歯周基本治療だけで、すべての歯周病が治るわけではありません。治らない歯の次の治療は外科手術になります。
歯周外科治療とは、歯周基本治療が終わった段階で、歯周基本治療のみでは治癒が望めない深い歯周ポケットの残存する歯に対して外科的に明視野にて病巣を除去する外科治療法のことです。

●歯周外科治療の適応症は、
①歯周基本治療を行っても、深い歯周ポケットが残存している場合
②歯肉などの軟組織や歯槽骨などの硬組織の形態異常によりプラークコントロールがやりにくかったり、歯肉炎の再発が起こりやすい場合
③審美障害や適切な修復物の装着を妨げるような解剖学的形態異常
などであります。

●歯周外科手術の条件
歯周外科手術を行うにあたっては、いくつかの条件があります。
①患者さんへの説明と同意が得られていること。
②患者さんの全身状態が良好であること。
③患者さんの口腔衛生状態が良いこと、すなわちプラークコントロールができていること。プラークコントロール不良の場合は。手術はする意味がありません。
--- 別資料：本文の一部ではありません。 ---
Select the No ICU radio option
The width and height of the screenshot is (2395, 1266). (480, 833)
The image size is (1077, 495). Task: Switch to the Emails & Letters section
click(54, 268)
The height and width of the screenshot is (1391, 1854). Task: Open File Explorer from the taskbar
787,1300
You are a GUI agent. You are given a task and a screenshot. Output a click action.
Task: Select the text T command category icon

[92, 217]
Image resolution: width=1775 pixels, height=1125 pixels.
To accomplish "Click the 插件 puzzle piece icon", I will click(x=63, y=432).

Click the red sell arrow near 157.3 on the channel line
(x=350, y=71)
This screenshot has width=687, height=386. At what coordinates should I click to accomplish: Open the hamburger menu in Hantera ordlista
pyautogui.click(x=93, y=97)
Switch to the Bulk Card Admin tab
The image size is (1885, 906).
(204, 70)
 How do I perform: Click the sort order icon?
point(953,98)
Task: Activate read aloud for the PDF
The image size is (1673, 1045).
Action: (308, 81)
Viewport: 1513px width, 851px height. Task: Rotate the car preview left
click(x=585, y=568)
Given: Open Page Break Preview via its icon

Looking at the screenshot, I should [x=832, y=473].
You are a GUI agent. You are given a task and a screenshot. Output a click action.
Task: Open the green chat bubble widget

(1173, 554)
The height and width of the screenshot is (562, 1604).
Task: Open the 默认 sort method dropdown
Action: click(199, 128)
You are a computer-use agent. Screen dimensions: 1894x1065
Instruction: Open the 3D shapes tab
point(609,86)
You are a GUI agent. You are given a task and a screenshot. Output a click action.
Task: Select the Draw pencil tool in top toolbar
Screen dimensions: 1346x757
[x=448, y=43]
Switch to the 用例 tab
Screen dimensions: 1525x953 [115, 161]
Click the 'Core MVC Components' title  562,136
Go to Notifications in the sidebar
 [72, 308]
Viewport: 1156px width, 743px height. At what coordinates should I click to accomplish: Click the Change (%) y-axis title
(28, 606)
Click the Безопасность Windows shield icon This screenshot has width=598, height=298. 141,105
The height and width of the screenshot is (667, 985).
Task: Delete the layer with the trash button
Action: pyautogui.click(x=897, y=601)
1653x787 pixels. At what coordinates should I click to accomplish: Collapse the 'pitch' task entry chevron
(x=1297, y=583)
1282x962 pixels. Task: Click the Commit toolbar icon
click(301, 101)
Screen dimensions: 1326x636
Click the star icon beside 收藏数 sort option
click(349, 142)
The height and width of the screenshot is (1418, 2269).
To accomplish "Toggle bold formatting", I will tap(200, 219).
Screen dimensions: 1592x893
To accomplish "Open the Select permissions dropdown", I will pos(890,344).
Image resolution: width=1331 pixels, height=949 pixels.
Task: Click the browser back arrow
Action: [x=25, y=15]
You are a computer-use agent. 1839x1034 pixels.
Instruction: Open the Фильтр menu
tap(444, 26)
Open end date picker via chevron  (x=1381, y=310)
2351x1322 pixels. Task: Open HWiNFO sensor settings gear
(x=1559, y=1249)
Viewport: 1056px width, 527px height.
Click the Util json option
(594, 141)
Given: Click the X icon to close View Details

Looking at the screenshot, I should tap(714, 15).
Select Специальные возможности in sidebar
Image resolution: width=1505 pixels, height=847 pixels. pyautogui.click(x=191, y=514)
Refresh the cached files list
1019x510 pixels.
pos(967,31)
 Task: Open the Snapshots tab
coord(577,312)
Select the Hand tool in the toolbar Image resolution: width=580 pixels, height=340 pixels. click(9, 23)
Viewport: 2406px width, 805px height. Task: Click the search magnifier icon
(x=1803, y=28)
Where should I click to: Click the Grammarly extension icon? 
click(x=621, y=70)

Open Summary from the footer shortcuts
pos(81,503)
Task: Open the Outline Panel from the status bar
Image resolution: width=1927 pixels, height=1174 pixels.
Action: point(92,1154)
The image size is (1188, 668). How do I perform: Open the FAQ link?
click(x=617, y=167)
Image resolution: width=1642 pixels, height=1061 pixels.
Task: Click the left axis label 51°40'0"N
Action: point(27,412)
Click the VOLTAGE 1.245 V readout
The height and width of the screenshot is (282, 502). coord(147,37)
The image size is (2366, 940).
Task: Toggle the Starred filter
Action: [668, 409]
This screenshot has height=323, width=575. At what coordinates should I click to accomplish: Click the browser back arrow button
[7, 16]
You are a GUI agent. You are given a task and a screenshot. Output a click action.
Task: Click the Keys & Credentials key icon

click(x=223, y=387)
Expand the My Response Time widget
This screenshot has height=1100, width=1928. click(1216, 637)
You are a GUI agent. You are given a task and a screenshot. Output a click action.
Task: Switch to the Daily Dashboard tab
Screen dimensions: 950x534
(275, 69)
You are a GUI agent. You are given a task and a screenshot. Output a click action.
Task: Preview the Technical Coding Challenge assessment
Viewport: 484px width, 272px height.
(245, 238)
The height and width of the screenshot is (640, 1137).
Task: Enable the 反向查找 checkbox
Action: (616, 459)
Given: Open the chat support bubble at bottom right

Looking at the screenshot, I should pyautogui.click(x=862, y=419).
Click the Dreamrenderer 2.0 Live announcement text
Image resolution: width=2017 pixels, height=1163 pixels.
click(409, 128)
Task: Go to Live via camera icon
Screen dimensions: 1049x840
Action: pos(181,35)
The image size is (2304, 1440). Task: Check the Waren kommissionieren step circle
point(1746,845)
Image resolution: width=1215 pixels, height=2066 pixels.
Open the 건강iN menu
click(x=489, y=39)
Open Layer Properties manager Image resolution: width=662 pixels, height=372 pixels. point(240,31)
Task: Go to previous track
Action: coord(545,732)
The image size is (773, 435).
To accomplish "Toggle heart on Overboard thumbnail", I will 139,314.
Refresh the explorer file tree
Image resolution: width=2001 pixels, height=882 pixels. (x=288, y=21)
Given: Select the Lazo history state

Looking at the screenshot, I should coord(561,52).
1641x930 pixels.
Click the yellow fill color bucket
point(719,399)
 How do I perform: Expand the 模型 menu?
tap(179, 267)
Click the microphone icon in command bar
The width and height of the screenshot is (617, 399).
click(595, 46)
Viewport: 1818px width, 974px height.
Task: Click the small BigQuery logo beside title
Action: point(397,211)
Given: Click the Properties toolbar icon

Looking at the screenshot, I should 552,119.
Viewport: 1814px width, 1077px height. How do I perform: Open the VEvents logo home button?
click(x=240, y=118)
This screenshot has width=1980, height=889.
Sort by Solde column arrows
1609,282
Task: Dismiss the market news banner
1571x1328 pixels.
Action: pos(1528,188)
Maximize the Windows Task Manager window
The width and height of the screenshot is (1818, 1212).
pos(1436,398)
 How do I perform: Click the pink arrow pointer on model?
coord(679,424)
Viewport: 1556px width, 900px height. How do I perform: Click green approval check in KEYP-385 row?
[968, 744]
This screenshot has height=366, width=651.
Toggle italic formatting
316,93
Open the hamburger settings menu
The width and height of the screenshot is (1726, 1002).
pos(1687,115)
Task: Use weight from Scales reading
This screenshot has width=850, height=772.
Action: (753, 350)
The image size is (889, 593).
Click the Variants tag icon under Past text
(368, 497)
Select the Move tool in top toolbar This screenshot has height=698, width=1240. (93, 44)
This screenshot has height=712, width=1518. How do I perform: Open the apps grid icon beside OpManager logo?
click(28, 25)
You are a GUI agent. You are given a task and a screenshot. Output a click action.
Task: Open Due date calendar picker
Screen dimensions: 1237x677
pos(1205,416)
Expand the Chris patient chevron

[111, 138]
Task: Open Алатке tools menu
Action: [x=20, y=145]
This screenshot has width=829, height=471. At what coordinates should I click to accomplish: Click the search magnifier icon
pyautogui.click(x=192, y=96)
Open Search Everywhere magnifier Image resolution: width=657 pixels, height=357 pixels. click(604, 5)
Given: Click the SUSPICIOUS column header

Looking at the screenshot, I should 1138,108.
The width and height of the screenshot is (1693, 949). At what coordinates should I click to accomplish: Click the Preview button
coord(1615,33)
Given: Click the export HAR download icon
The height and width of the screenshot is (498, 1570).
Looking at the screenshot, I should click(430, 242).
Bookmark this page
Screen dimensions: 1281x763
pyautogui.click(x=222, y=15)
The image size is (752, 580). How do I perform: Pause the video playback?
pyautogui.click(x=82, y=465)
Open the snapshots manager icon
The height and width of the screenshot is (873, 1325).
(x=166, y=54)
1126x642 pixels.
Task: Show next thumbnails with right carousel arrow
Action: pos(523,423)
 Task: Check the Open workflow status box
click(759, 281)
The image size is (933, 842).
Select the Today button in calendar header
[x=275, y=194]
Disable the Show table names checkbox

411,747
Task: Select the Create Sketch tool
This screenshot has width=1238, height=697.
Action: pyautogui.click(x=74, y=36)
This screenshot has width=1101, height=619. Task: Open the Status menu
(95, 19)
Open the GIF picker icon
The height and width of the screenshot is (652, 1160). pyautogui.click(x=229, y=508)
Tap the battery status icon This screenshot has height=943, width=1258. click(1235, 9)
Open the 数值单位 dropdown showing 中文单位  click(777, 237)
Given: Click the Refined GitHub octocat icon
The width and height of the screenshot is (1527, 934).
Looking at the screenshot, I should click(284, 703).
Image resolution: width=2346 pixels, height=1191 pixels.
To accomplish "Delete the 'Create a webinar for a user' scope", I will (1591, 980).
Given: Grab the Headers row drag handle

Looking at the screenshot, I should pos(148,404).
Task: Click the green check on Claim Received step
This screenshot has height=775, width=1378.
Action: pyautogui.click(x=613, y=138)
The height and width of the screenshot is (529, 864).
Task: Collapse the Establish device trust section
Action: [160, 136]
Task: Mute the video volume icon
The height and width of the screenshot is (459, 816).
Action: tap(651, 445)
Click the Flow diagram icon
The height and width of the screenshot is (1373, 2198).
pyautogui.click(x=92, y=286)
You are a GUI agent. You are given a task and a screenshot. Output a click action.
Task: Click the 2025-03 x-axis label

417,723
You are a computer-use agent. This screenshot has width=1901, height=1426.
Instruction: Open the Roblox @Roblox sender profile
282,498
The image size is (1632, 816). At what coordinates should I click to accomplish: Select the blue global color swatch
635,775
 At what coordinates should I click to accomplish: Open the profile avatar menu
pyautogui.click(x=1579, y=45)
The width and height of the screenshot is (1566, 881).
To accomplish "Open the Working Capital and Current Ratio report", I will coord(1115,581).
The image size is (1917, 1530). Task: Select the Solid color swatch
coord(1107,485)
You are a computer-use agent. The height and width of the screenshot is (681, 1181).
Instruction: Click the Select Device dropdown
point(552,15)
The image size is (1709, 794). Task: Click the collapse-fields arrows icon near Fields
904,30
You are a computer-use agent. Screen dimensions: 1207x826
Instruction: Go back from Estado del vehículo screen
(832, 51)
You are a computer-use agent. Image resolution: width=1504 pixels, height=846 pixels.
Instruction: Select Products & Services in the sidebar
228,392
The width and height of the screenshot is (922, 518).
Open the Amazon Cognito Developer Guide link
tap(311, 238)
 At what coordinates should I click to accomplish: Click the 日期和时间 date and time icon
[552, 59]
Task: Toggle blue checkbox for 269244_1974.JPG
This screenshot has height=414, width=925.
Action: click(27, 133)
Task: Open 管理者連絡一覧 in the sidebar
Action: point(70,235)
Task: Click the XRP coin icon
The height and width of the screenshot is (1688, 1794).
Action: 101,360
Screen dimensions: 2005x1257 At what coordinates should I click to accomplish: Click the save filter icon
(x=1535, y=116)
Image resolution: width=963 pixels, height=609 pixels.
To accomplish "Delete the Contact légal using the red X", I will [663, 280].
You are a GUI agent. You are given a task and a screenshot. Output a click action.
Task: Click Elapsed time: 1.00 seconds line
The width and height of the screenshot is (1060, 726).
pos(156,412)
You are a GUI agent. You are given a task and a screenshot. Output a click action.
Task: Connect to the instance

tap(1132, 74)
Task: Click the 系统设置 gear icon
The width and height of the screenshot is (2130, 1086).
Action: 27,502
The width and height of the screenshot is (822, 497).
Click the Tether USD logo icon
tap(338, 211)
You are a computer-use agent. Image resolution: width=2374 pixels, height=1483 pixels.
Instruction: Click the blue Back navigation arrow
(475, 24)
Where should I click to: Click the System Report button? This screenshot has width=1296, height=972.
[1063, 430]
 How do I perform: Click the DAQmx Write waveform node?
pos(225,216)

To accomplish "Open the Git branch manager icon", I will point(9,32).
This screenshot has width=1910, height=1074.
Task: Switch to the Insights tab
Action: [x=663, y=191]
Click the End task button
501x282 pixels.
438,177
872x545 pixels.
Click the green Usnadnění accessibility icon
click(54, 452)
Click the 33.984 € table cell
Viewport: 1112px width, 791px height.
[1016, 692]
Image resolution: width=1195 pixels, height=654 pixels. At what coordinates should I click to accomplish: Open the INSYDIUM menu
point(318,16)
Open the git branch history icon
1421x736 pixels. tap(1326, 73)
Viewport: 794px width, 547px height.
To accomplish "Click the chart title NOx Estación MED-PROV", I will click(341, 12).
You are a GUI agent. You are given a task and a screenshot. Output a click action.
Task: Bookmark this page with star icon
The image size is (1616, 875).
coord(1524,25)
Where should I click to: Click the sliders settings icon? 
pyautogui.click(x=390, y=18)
禁忌になります。
④喫煙していないこと。喫煙者には、禁忌です。
などです。

歯周外科手術は、その目的によって、組織付着療法切除療法歯周組織再生療法歯周形成手術の4種類に分類されています。どの歯周外科手術を行うかは、骨欠損形態、口腔衛生状態、歯周ポケットの深さ、プロービング時の出血、レントゲン写真などから総合的に判断して決定します。

目的による歯周外科手術の選択基準

組織付着療法→根面を清掃し、軟組織を根面に付着させる
切除療法→歯肉を形態修正し、歯肉・歯周ポケットを減少させる
歯周組織再生療法→失われた歯周組織を再生し、新付着を得る
歯周形成手術→歯肉の形態を修正し、審美性・機能性を図る

歯周外科手術の術式の選択にあたっては。骨欠損状態が重要な判断基準となります。